[SOURCE INFORMATION]:
******************************
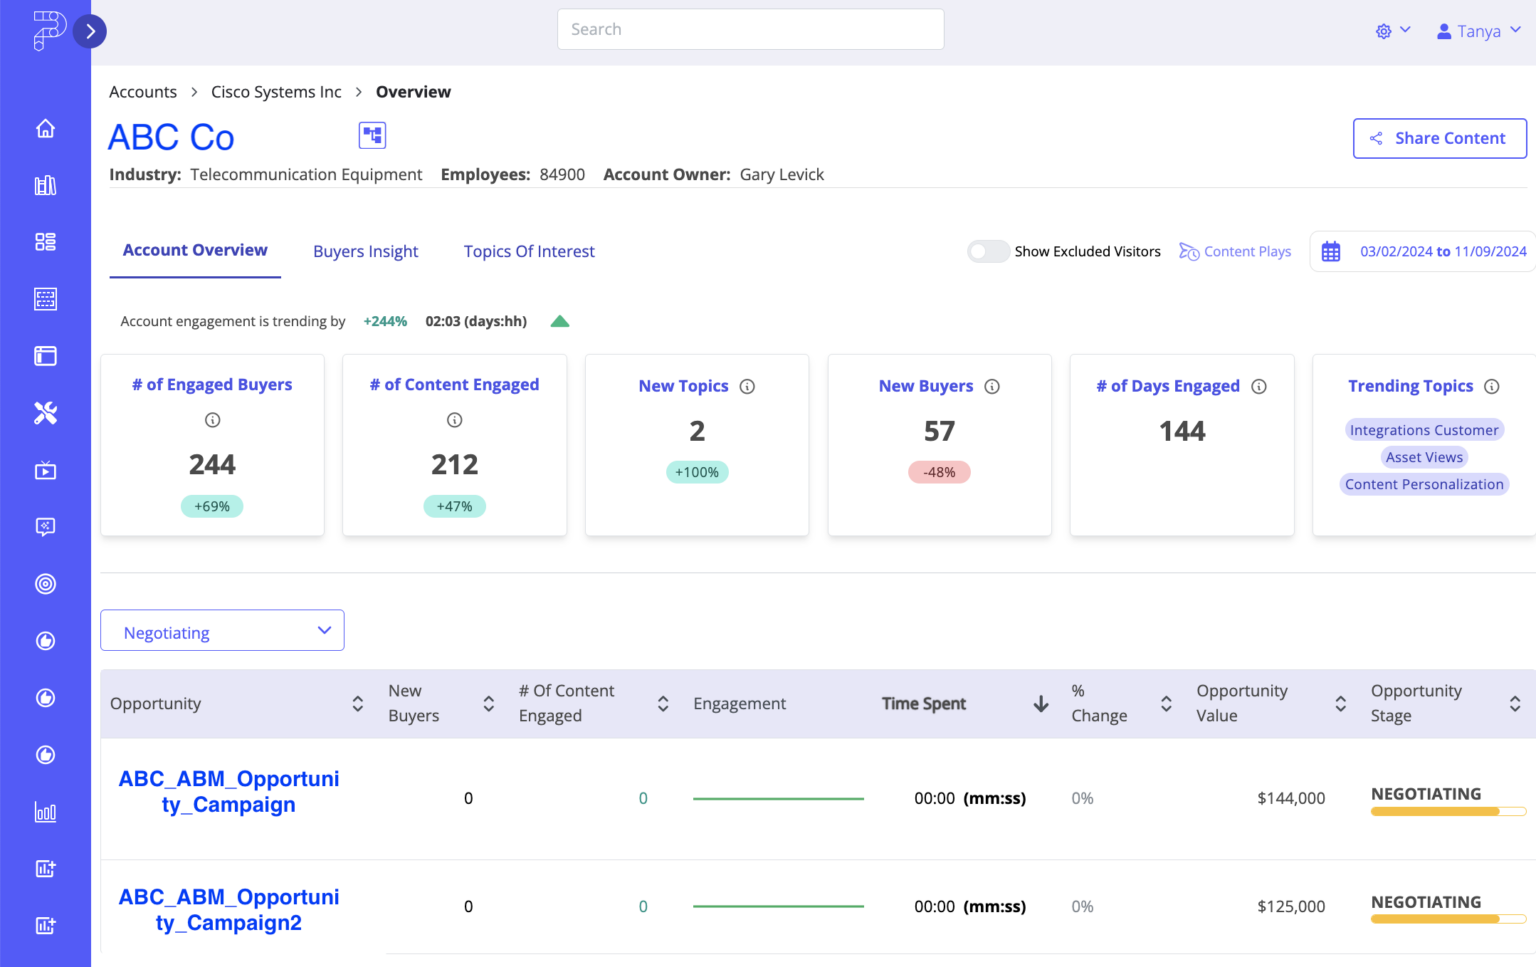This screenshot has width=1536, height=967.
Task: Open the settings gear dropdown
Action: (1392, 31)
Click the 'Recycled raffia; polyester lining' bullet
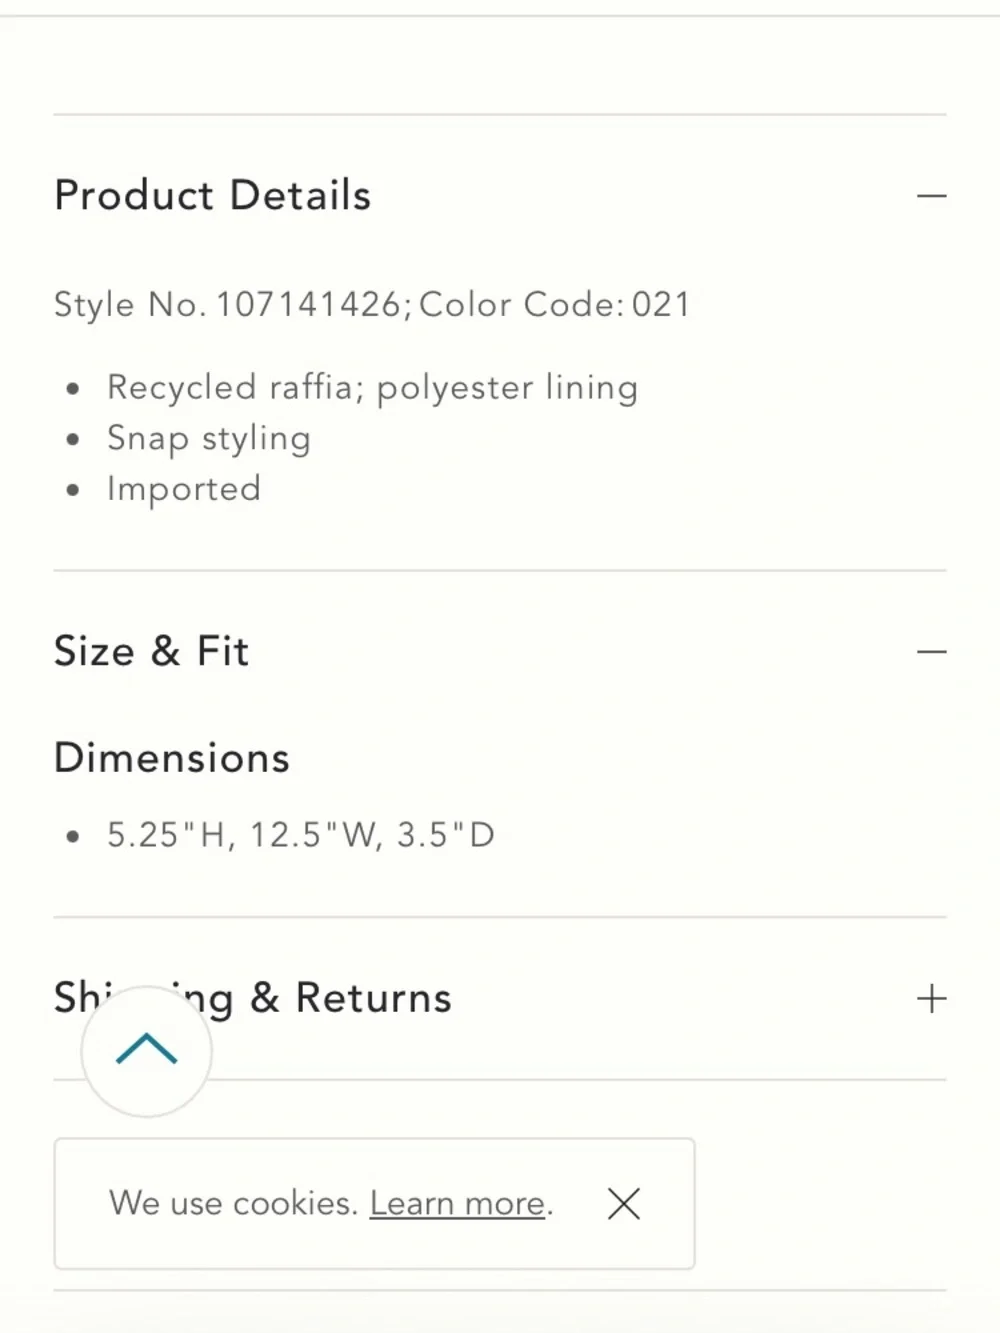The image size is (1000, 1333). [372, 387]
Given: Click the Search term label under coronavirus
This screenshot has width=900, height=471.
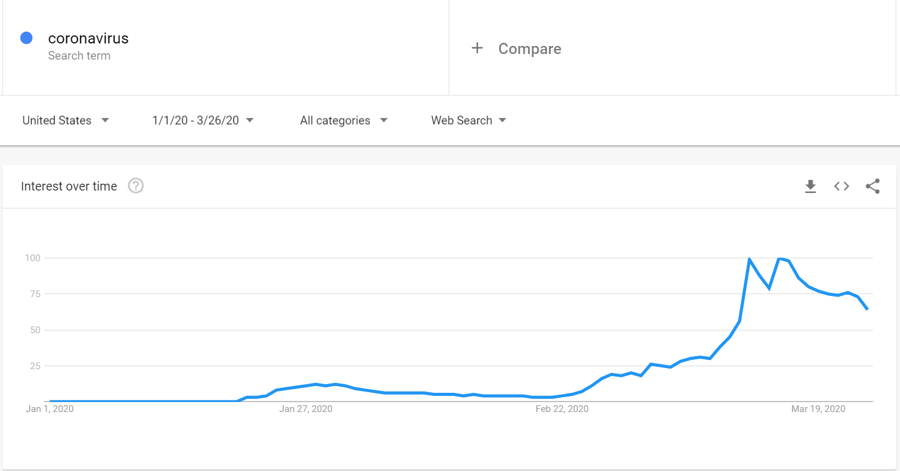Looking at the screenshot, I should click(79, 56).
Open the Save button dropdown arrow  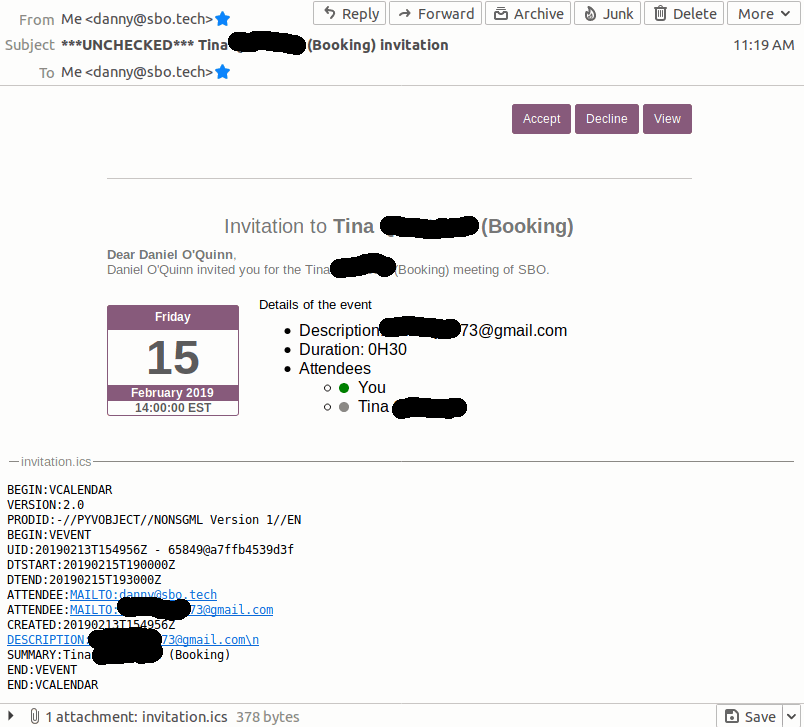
******************************
[PROMPT]: Take the line that contains "Click the 'Recycled" and every line after it to the end of the records above; quote them exactly, leaving out the pictures.

[SOLUTION FOR THIS EXERCISE]:
Click the 'Recycled raffia; polyester lining' bullet
The image size is (1000, 1333). [372, 387]
Given: Click the Search term label under coronavirus
This screenshot has width=900, height=471.
Looking at the screenshot, I should click(79, 56).
Open the Save button dropdown arrow  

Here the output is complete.